- [Provided text]
* START *

The Pere Marquette Chicago Division

A Modeler's Blog - by Fritz Milhaupt

A Fresh Start

Finally- I got the PMHS Periodicals page up to date- I promised myself I wouldn’t do any more with the blog until the PMHS web site was updated…

We’ve turned the corner and moved into what I hope will be the last house we will live in- the house my wife, Leslie, grew up in. We moved in at the beginning of the year to be able to more readily help out her mother, who celebrated her 90th birthday two weekends ago and is beginning to feel some signs of her age. It was a move of a whole 4.5 miles due north.

As far as building my “lifetime layout” this is it- I was given a 20- by 25-foot section of the south end of the basement to wall off and build my layout. While I would love to have the entire basement to build the layout, there is an element of compromise in all married decisions, and besides it keeps the layout to a size that I will be able to reasonably complete within another 30 years.

I’ve decided to take an unusual tack with designing my layout- I’ve asked the guys who make up my expected crews what features they’ve liked the most about layouts we’ve worked on in the past, and decided that I will tailor my new layout to their interests as well as my own. Of the half a dozen guys I have spoken with who participate in the regularly scheduled TT&TO operating sessions on the Wabash layout, I came away from the conversations with a definite bias in favor of a layout with lots of switching and far less mainline operation.

The major theme is one that I firmly control- the Pere Marquette in western Michigan at the very end of its independent existence. This places the PM, as I model it, squarely in the 1940s. I like the more modern steam power- for example the Berkshires- and like the early diesels. Fortunately the PM was the one portion of the C&O system which dieselized early with SW1 and NW2 switchers.

* END *

- [Work required]
In the modeler's blog post, how large is the basement section set aside for the layout?

- [Data block]
* START *

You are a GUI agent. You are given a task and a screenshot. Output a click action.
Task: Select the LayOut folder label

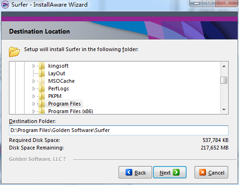57,73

* END *

- [Solved exercise]
It is a 20- by 25-foot section at the south end of the basement.